This article was submitted by Robert Scanlon, a PhD researcher in the School of Environmental and Life Sciences.


After a lovely summer day (in April?!), you’re laying in bed at night, the air temperature is slowly dropping, it’s a calming experience. You can hear in the background a couple of crickets, maybe a frog and the distant hum a train passing by. You’re at peace with the world and ready for a good nights sleep.

And then… oh no, it’s a mosquito! That’s the night’s sleep ruined. That high pitched hum of a mosquito – everyone knows it, and I’m yet to meet anyone that likes the sound.
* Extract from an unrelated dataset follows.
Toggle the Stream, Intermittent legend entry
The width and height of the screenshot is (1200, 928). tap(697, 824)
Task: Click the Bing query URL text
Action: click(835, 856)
It’s only the female mosquitoes that suck blood. They need additional resources to produce eggs, primarily protein. Mosquitoes are attracted to particular odours, heat and moisture, and they can detect the carbon dioxide in your breath. For some species of mosquito, humans are the perfect food source, as we don’t have much hair on our bodies and our blood has the perfect level of nutrition.

But what about the males, what do they eat? Are there even male mosquitoes? Nobody ever seems to mention them. And if the females only suck blood when they are pregnant, what do they do for the rest of their lives? Do mosquitoes even have a purpose beyond being the largest killer of humans (due to their role in the transition of diseases like malaria)?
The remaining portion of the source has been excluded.